*TASK ITEM*
An exact repetition of the listing is required.

*SUPPLIED MATERIAL*
◆ ◆ ◆ ◆ ◆

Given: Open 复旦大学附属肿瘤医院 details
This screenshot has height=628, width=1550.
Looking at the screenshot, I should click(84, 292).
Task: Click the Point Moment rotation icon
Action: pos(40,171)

◆ ◆ ◆ ◆ ◆

*EXERCISE OUTPUT*
Given: Open 复旦大学附属肿瘤医院 details
This screenshot has height=628, width=1550.
Looking at the screenshot, I should click(84, 292).
Task: Click the Point Moment rotation icon
Action: pos(40,171)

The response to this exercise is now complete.